No judgment structure available for this case.

CITATION:

Hume v Walton (No 2) [2005] NSWCA 458

HEARING DATE(S):

Written submissions

 
JUDGMENT DATE: 


16 December 2005

JUDGMENT OF:

Tobias JA at 1; McColl JA at 1

DECISION:

(1) Judgment for the claimant in the sum of $226,938.95.; (2) Opponent to pay interest on $205,028.35 in accordance with Schedule 5 of the Uniform Civil Procedure Rules 2005.; (3) Stay the enforcement of the judgment until the disposition of the opponent’s proceedings in District Court matter No 606/02.; (4) Claimant to pay the opponent’s costs of the Motion.

CATCHWORDS:

RESTITUTION - recovery of money paid under judgment - application for repayment after - appeal - - JUDGMENTS AND ORDERS - stay (ND)

LEGISLATION CITED:

Health and Other Services (Compensation) Act 1995 (Cth)
Social Security Act 1991 (Cth)
Suitors’ Fund Act 1951
Uniform Civil Procedure Rules 2005

CASES CITED:

Hume v Walton [2005] NSWCA 148
Production Spray Painting & Panel Beating Pty Ltd v Newnham (No2) (1992) 27 NSWLR 659
TCN Channel Nine Pty Ltd v Antoniadis (1998) 44 NSWLR 682
TCN Channel Nine v Antoniadis (No 2) [1999] NSWCA 104; (1999) 48 NSWLR 381

PARTIES:

John Hume (Claimant)
Vicki May Walton (Opponent)

FILE NUMBER(S):

CA 41223/03

SOLICITORS:

T L Lawyers (Claimant)
Armstrongs (Opponent)

LOWER COURT JURISDICTION:

District Court

LOWER COURT FILE NUMBER(S):

DC 606/02

LOWER COURT JUDICIAL OFFICER:

Sidis DCJ



                          CA 41223/03
                          DC 606/02

                          TOBIAS JA
                          McCOLL JA

                          Friday, 16 December 2005
John HUME v Vicki May WALTON (No 2)
Judgment

1 THE COURT: On 9 May 2005 this Court, as presently constituted allowed an appeal by John Hume, the claimant, from Sidis DCJ’s judgment in favour of Vicki May Walton, the opponent, and remitted the matter to the District Court for reassessment of the opponent’s damages. The opponent was ordered to pay the claimant’s costs of the appeal but to have a certificate under the Suitors’ Fund Act 1951 if otherwise entitled. Costs of the first trial were to be within the discretion of the judge conducting the new trial: Hume v Walton [2005] NSWCA 148.

2 The claimant now seeks orders for the repayment of monies paid to the opponent under Sidis DCJ’s judgment.
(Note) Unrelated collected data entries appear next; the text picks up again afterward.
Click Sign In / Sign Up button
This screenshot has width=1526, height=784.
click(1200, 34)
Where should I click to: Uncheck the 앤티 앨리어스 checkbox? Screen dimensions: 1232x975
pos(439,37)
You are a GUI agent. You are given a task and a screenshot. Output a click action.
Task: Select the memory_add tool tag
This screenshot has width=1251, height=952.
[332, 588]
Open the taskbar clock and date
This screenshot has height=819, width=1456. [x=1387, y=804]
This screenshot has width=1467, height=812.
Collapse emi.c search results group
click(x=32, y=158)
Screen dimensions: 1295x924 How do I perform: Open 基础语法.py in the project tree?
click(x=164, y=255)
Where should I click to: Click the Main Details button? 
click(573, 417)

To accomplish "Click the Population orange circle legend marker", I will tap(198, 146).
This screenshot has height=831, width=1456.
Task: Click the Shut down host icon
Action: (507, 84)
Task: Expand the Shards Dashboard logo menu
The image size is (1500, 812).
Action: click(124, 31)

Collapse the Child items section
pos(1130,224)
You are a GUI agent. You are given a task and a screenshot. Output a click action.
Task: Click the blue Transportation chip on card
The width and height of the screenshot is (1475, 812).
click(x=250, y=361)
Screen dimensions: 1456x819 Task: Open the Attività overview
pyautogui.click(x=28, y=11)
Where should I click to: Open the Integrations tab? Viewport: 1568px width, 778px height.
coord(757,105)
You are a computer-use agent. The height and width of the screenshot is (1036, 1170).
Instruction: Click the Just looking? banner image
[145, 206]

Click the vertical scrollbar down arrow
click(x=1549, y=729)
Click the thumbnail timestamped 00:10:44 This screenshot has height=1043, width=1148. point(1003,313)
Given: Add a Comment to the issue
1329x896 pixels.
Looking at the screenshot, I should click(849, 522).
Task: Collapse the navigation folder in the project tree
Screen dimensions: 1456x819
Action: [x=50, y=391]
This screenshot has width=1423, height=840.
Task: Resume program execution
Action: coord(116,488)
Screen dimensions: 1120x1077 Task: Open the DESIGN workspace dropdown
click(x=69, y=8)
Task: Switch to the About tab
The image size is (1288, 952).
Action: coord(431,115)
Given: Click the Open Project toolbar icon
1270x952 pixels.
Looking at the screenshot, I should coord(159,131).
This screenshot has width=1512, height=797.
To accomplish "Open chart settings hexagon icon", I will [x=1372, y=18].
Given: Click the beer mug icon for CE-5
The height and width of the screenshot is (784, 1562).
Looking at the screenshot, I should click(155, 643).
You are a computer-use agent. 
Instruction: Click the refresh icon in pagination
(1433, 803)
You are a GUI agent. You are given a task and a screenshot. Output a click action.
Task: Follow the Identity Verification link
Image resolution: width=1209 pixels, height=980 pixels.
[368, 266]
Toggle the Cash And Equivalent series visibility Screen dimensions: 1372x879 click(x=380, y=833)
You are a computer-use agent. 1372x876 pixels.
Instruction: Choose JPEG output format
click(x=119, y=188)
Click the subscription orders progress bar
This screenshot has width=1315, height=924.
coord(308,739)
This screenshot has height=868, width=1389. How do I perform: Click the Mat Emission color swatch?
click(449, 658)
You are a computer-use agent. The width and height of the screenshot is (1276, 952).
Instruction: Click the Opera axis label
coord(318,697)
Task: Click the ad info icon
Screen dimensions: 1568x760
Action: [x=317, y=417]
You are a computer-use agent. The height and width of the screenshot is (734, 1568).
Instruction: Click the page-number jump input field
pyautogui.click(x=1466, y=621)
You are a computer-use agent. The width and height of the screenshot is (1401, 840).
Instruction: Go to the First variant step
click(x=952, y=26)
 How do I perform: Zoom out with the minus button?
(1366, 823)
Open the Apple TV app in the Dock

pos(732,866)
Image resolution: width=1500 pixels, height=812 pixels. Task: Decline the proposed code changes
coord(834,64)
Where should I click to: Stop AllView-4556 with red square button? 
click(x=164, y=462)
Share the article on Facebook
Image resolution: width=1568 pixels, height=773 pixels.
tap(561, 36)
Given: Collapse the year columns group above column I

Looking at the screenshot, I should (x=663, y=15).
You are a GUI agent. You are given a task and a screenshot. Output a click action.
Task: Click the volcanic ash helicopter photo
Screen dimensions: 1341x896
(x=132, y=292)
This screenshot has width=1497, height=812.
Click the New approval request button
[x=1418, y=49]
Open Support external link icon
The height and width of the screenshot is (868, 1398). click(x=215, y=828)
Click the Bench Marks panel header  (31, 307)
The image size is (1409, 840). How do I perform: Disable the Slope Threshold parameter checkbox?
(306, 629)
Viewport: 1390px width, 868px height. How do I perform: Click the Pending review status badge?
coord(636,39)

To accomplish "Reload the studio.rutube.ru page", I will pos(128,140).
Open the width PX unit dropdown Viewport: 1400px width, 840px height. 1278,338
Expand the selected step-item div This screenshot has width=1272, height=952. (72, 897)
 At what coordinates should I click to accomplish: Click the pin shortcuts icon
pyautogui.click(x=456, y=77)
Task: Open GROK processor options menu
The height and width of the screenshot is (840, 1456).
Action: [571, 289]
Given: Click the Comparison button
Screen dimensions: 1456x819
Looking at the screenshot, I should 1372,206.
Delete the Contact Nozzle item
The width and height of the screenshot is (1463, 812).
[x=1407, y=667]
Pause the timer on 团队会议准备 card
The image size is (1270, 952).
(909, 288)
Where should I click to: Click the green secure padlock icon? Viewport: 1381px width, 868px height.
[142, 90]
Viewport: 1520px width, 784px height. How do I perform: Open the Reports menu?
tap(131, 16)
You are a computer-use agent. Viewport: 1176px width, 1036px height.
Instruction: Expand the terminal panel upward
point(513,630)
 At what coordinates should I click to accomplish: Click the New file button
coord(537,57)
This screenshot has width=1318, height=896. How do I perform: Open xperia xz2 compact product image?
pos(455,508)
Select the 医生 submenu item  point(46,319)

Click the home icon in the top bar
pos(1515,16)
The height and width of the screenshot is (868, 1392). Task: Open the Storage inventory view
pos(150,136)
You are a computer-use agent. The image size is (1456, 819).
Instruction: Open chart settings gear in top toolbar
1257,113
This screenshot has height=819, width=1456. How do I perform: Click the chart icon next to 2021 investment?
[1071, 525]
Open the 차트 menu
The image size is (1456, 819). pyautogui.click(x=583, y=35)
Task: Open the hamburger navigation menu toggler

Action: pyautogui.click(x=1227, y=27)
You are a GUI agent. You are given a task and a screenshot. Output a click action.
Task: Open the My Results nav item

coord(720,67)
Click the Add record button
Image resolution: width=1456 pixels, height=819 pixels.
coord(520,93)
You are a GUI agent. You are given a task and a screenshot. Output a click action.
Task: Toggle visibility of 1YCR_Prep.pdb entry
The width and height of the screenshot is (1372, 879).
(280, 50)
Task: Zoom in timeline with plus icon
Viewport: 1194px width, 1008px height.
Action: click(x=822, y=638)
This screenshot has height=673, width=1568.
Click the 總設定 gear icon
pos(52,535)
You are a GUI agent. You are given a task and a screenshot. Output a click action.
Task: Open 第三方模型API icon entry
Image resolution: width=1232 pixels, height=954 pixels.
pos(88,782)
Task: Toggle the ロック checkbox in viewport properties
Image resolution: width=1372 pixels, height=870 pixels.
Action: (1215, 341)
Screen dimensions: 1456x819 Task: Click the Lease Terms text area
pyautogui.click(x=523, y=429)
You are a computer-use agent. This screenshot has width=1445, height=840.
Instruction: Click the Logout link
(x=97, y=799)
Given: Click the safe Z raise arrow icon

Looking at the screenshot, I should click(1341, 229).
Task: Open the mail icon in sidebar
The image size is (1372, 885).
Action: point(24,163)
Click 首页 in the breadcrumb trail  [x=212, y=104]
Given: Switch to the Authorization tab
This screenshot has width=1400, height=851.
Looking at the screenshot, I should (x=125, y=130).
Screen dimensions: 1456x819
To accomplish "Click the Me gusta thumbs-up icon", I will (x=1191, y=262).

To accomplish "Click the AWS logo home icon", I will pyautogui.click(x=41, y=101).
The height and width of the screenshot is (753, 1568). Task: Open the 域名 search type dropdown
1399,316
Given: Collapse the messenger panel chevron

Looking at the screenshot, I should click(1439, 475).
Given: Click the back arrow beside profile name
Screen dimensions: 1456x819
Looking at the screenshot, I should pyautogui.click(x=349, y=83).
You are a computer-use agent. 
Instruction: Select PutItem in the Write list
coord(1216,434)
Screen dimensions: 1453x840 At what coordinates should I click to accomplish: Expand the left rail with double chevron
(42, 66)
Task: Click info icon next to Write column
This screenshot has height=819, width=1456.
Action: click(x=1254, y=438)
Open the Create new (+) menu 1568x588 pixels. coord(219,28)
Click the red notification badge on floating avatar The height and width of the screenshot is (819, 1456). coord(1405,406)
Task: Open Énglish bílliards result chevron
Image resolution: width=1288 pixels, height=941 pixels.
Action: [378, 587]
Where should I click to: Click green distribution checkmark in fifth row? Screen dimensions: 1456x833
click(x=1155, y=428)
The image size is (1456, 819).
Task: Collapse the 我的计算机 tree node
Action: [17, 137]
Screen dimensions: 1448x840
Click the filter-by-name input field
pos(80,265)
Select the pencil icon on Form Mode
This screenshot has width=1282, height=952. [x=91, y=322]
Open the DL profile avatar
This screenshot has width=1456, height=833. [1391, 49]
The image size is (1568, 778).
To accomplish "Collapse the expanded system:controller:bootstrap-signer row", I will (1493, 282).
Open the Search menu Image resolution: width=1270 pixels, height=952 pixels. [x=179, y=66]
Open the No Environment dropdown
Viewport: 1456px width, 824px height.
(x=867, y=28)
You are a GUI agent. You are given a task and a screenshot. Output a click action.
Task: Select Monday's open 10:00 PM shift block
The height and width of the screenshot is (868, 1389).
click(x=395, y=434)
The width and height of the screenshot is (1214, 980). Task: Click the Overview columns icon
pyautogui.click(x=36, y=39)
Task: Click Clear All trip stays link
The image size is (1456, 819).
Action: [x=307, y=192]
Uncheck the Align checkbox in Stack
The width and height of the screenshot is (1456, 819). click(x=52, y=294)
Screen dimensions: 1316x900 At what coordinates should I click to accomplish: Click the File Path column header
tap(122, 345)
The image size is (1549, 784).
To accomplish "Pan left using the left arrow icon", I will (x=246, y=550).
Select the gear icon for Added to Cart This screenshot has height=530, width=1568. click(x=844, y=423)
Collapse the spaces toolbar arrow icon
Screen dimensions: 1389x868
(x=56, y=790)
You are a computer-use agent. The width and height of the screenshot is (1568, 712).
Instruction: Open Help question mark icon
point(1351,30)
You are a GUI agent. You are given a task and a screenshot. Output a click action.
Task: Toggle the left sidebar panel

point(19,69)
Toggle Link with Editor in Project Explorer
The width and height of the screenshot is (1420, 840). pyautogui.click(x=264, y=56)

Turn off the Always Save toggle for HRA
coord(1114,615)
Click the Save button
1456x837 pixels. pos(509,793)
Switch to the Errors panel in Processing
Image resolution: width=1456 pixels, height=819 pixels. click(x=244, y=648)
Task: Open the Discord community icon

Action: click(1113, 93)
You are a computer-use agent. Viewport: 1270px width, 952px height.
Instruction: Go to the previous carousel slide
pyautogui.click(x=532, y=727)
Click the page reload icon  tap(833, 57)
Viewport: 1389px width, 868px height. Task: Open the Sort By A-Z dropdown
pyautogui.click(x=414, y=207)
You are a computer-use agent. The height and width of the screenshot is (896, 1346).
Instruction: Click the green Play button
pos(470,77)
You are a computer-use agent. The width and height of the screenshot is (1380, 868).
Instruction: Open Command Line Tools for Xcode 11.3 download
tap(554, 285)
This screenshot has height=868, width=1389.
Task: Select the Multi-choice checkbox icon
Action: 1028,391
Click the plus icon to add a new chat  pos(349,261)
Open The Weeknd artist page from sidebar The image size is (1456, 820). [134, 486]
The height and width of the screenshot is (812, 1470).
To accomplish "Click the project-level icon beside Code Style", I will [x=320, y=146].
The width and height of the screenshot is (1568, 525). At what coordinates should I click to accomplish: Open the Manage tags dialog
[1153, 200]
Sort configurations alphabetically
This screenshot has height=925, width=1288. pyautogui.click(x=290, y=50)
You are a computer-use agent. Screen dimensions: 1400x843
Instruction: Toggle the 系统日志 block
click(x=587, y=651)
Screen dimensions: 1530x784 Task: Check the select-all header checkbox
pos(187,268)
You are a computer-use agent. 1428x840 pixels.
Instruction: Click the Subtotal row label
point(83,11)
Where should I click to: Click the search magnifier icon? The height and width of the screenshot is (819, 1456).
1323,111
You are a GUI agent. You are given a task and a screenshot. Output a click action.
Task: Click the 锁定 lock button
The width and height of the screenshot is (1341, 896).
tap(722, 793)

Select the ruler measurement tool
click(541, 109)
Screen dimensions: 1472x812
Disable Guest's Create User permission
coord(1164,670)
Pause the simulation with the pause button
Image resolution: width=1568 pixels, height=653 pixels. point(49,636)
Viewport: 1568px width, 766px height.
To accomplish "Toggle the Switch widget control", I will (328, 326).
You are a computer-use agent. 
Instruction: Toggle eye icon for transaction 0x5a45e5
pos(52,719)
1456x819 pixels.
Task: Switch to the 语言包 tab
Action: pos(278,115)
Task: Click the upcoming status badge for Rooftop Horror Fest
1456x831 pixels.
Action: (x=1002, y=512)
3 The claimant did not seek an order for repayment of the part payment of the judgment in its notice of appeal, during the hearing of the appeal or when judgment was delivered. It should have done so; however, its omission does not prevent it making the present application: Production Spray Painting and Panel Beating Pty Limited & Ors v Newnham & Ors [No 2] (1991) 27 NSWLR 659 at 661.


      Background

4 The opponent was injured in a motor vehicle accident occurred when the opponent’s vehicle turned into the path of her vehicle which was travelling at a speed of about 70 kph. The trial before Sidis DCJ was concerned only with damages, liability having been admitted. On 3 December 2003, her Honour delivered her reasons for judgment. The proceedings before her Honour were then adjourned to 4 December 2003 to allow the parties to agree upon the verdict to be entered for the opponent and to deal with issues of costs.

5 On 4 December 2003, counsel for the claimant, Mr Renshaw, advised her Honour that the parties had agreed that there would be a stay of the judgment on condition that the claimant pay half the judgment sum plus costs as agreed or assessed. Sidis DCJ then ordered that there be a verdict and judgment for the opponent in the sum of $460,566.71 and that her orders be stayed be stayed for a period of 28 days on the following conditions:

          “(1) That the defendant initiates within 28 days and pursues diligently an appeal;
          (2) That the defendant pays to the plaintiff one half of the amount awarded within that 28 day period;
          (3) There is no stay on the order for costs”.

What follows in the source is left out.